At age 68, running legend Bill Rogers still logs up to 40 miles per week. But it is a far cry from the 130 to 140 miles per week he was running while he was at his peak. During that time, he won four Boston Marathons, broke the U.S. record twice, and was a member of the 1976 Olympic Team.
But with all the information available about training regimens and nutrition, Rogers told the 205 runners and staff at Culver’s Distance Camp they were running at the best possible time.
For example, Rogers said, it used to be that his participation in cross training was sporadic at best. And his high school “barbarian diet” often consisted of ice cream sandwiches after a race and his mother’s macaroni and cheese during training. He now eats better and trains smarter now than he did at his peak.

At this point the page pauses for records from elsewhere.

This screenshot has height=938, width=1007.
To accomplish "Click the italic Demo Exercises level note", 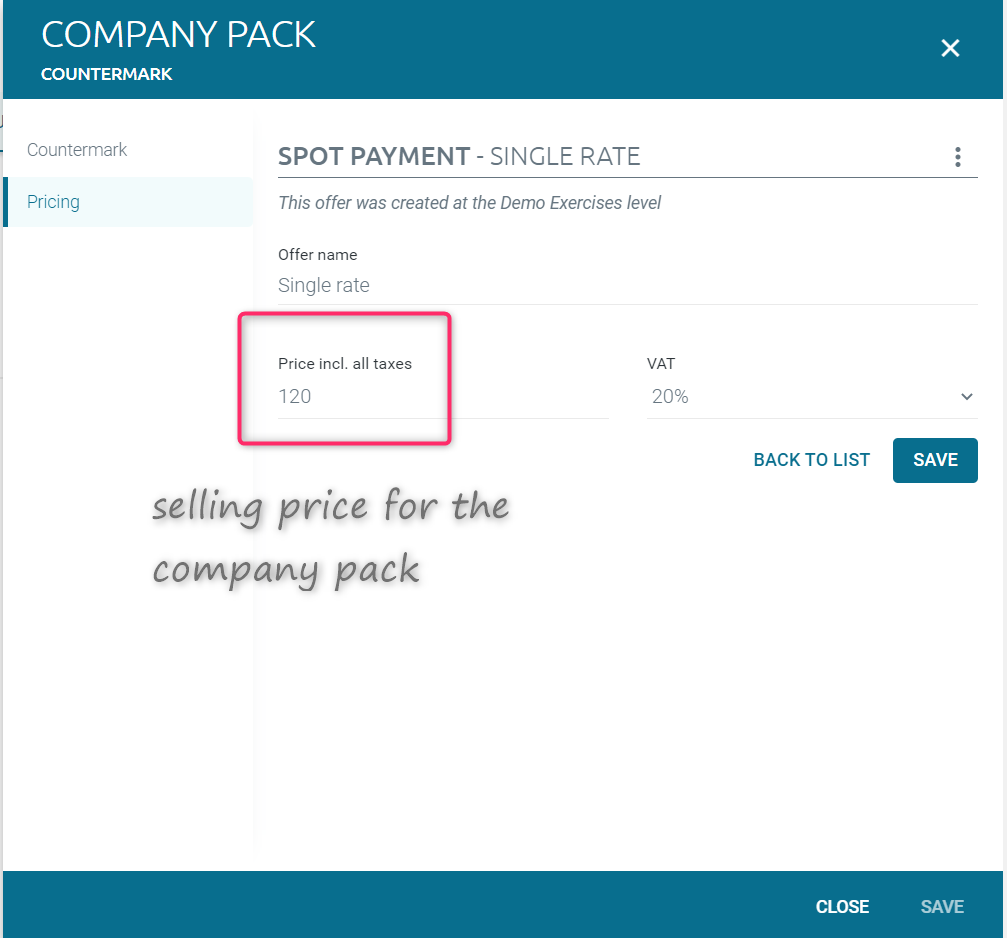I will (x=469, y=203).
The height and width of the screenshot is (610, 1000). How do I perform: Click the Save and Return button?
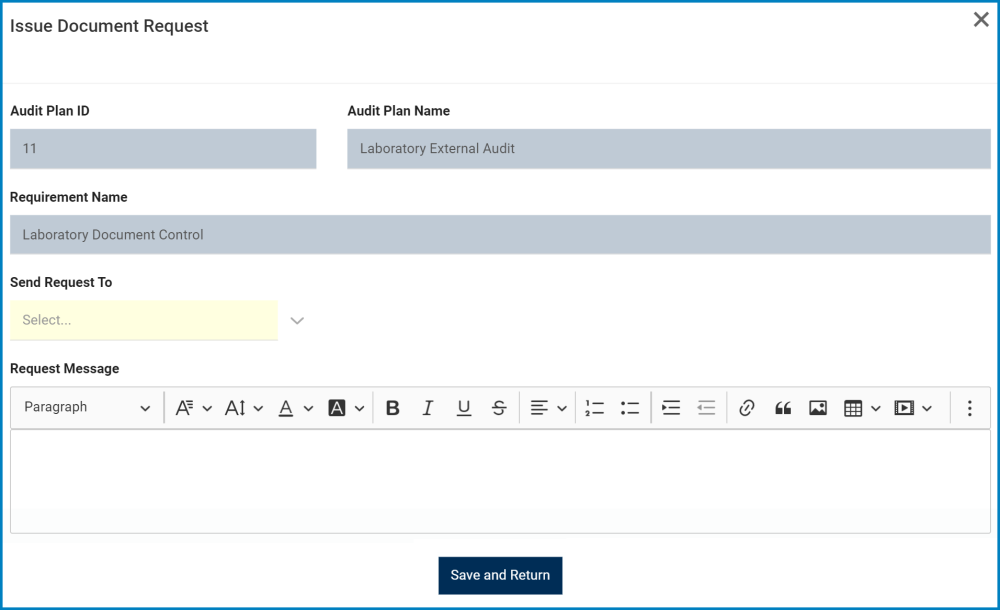[x=500, y=575]
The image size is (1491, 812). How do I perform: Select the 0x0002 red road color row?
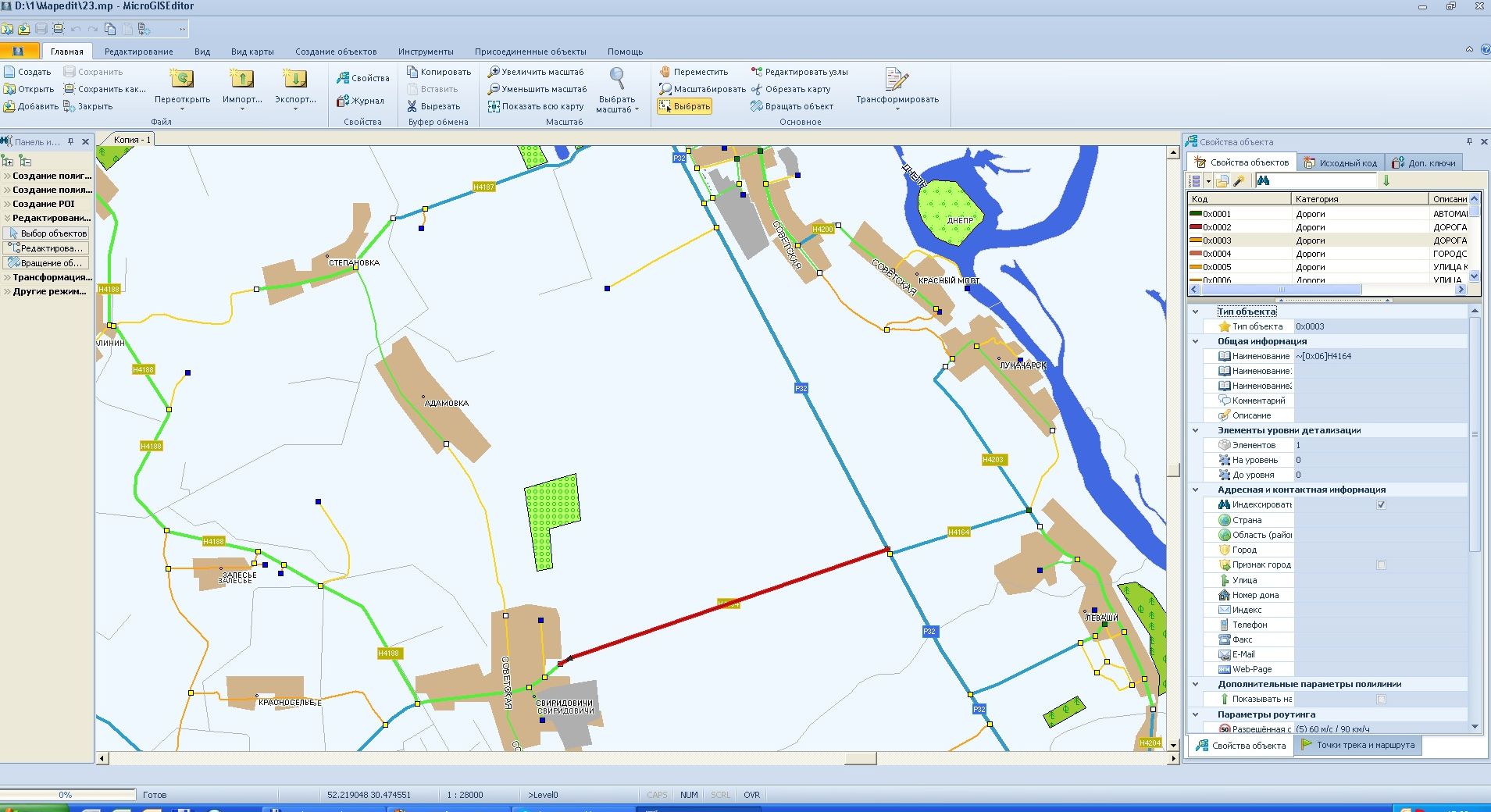pyautogui.click(x=1216, y=227)
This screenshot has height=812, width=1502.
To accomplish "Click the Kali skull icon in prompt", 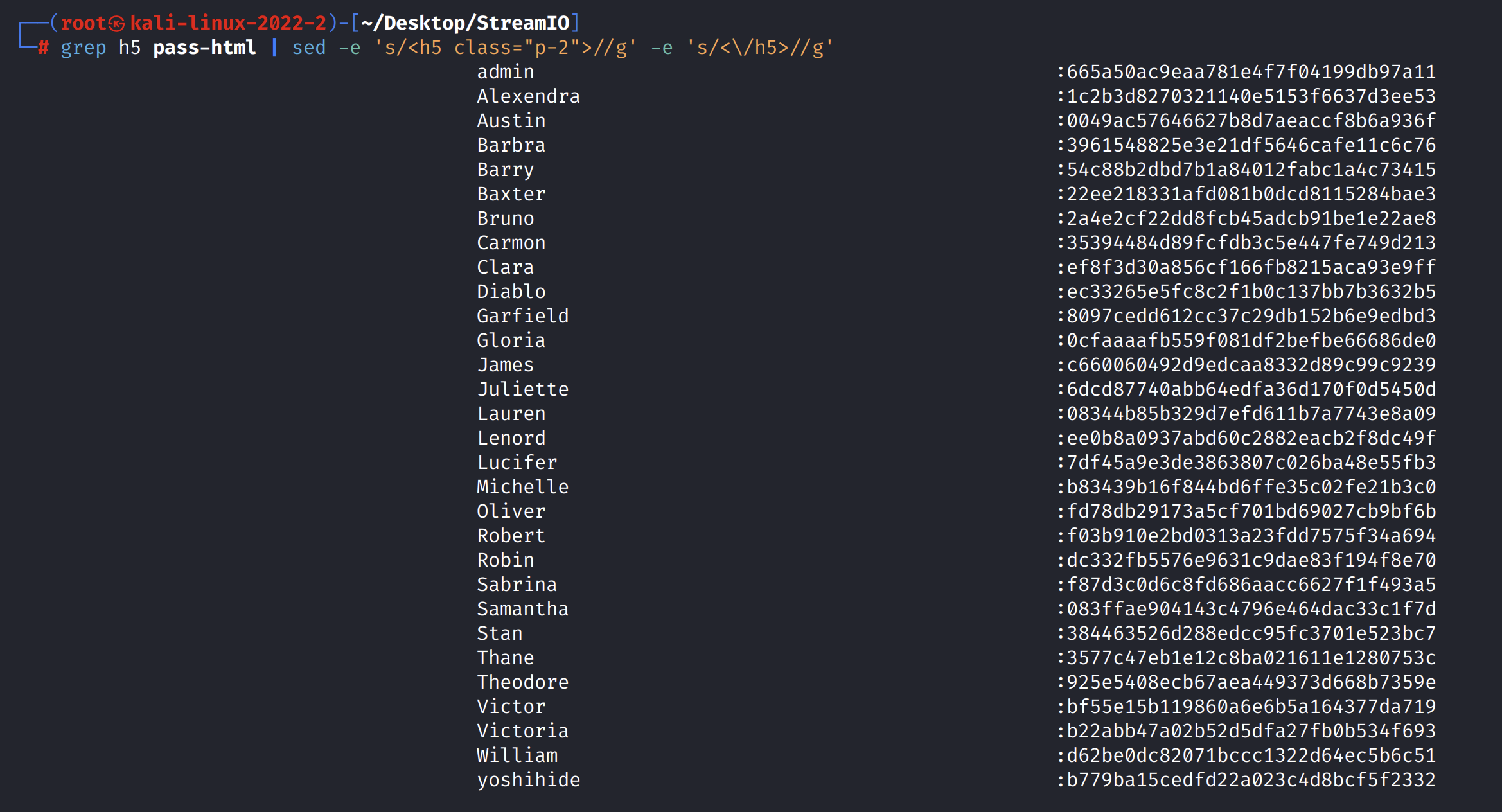I will pos(116,24).
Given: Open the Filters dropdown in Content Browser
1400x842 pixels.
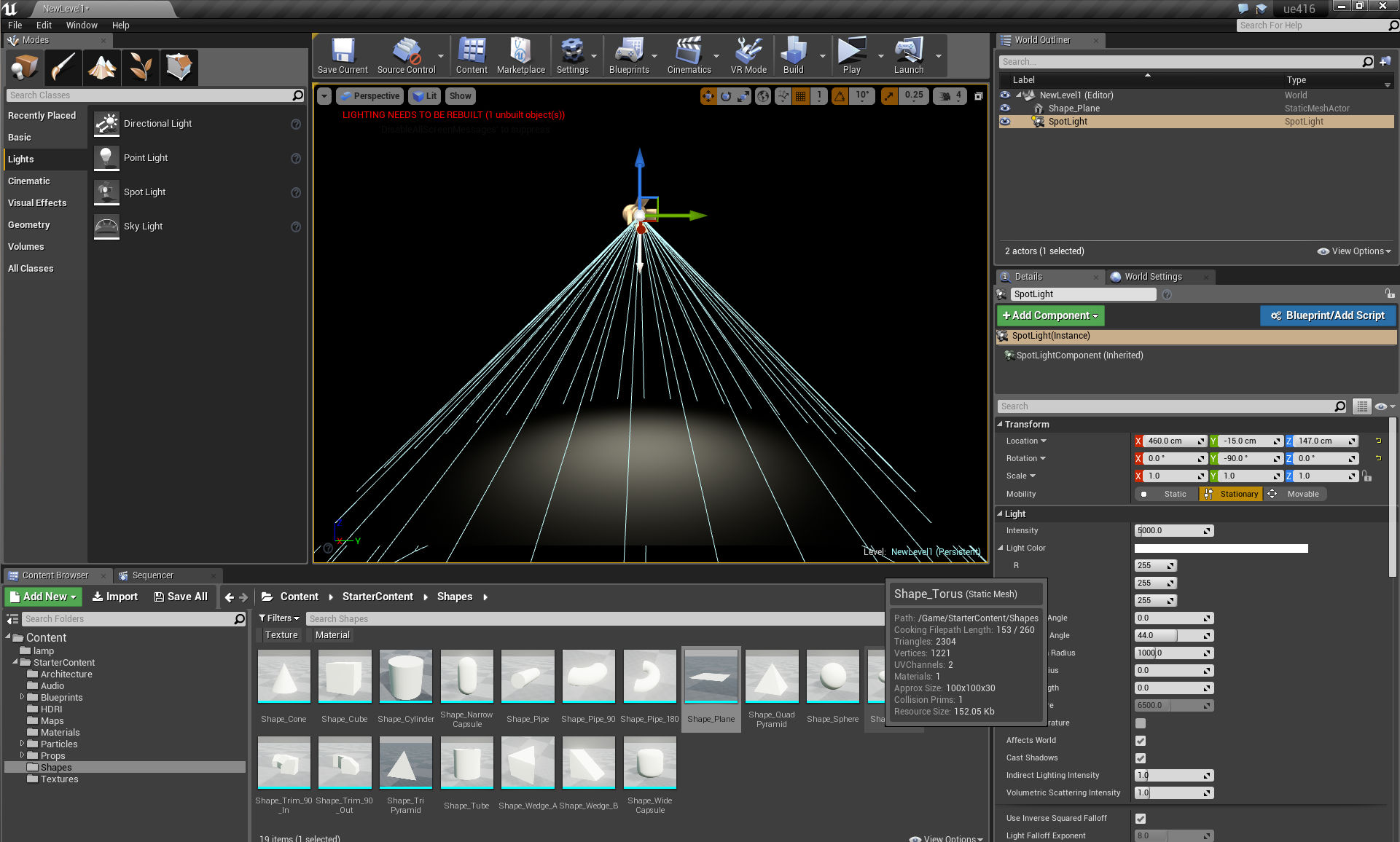Looking at the screenshot, I should coord(279,618).
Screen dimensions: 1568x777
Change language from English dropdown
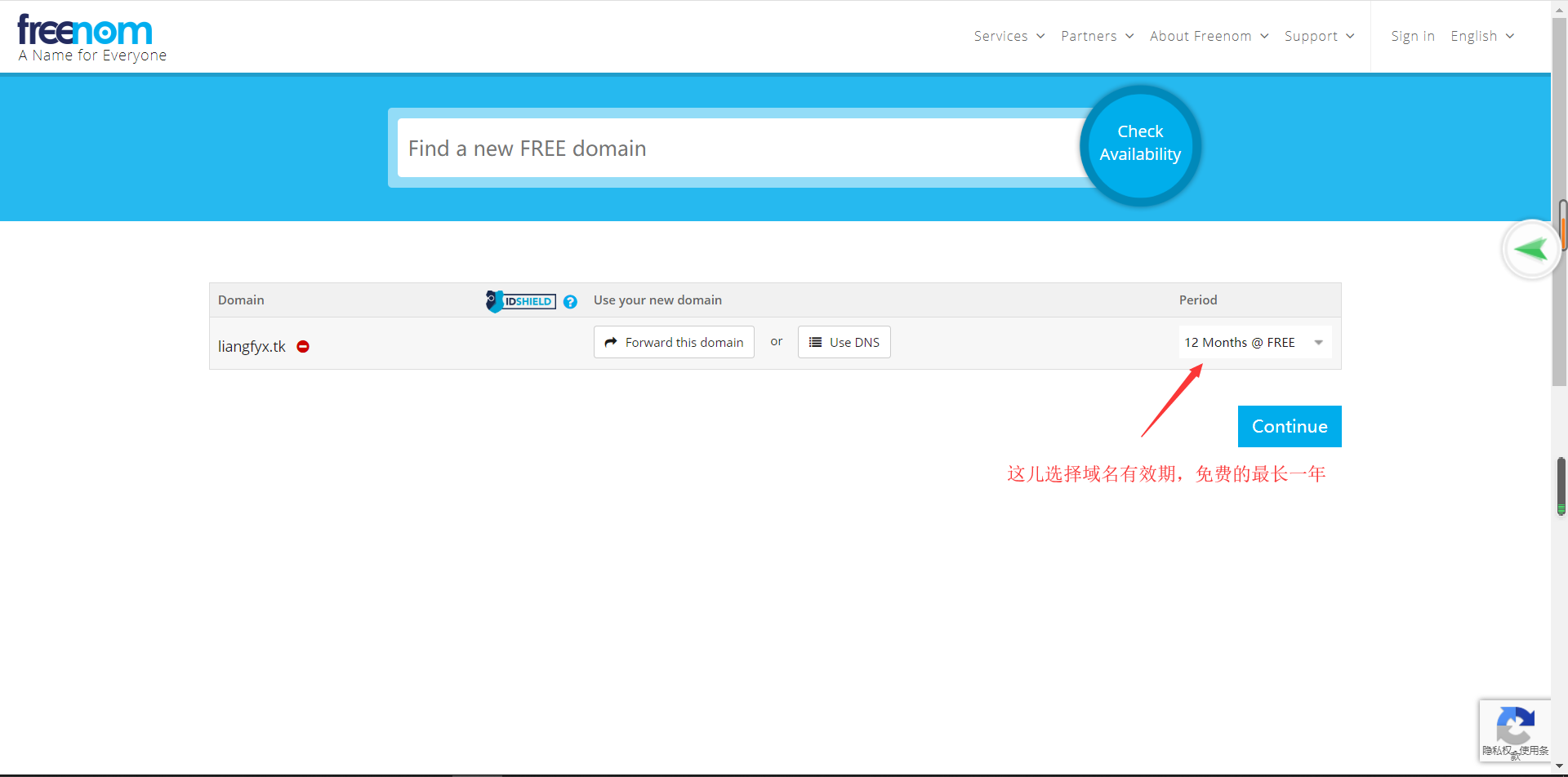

Rogers, former women’s marathon world record holder Jacqueline Hansen, and CGA and Princeton cross country and track star Alex Banfich ’08 conducted a special 45-minute question-and-answer session for camp attendees Monday evening.
Hansen, who was also a 1984 Olympic Marathon qualifier, said she was fortunate that she worked with an “old school” coach who believed in interval training and cycling workouts based on the seasons. He also emphasized that his runners always train on grass or dirt trails to avoid injuries. “We never ran on cement,” she said.
Both Banfich and Hansen emphasized eating a balanced diet in moderation. Making proper food choices based on when you are racing or training is wise, but there is “no one diet” that will work for every runner.
You need more calories, not less. But they must be quality calories.
Hansen added that anorexia is prevalent among distance runners because of the misconception that “you will run faster if you are lighter.” It may be true for the short term but it will quickly catch up with them. “You need more calories, not less,” she said. “But they must be quality calories.”
The ideal is to stay “stay strong, not thin,” Banfich said.
All three discussed the ups-and-downs of their careers and how they handled injuries. Banfich told the runners they need to listen to their bodies. Easing back on mileage and going with softer practices allows the body time to heal, she said. She had a serious injury following her senior cross country season at Princeton, she said. It wiped out her final track season. She got through that time thanks to her teammates. It also made her rethink how she could help others while on the sidelines.
Rogers added that most runners will find themselves out of running as some point in their careers, whether it is due to injury or disappointment. “We all quit at some time,” he said. That is when friends and teammates can offer that much-needed support.
Hansen reminded everyone they will develop a “love-hate relationship” with running. “You can do your homework, do everything right, and the race will still go all wrong.”
But it is the physical motion of running that keeps them going – even Hansen, who now runs in a pool to reduce the impact on her arthritic knees. “My day revolves around my workout,” she said.
And while she doesn’t run competitively any longer, Banfich said staying mentally in touch with the movement of her body while she runs “is what keeps me going.”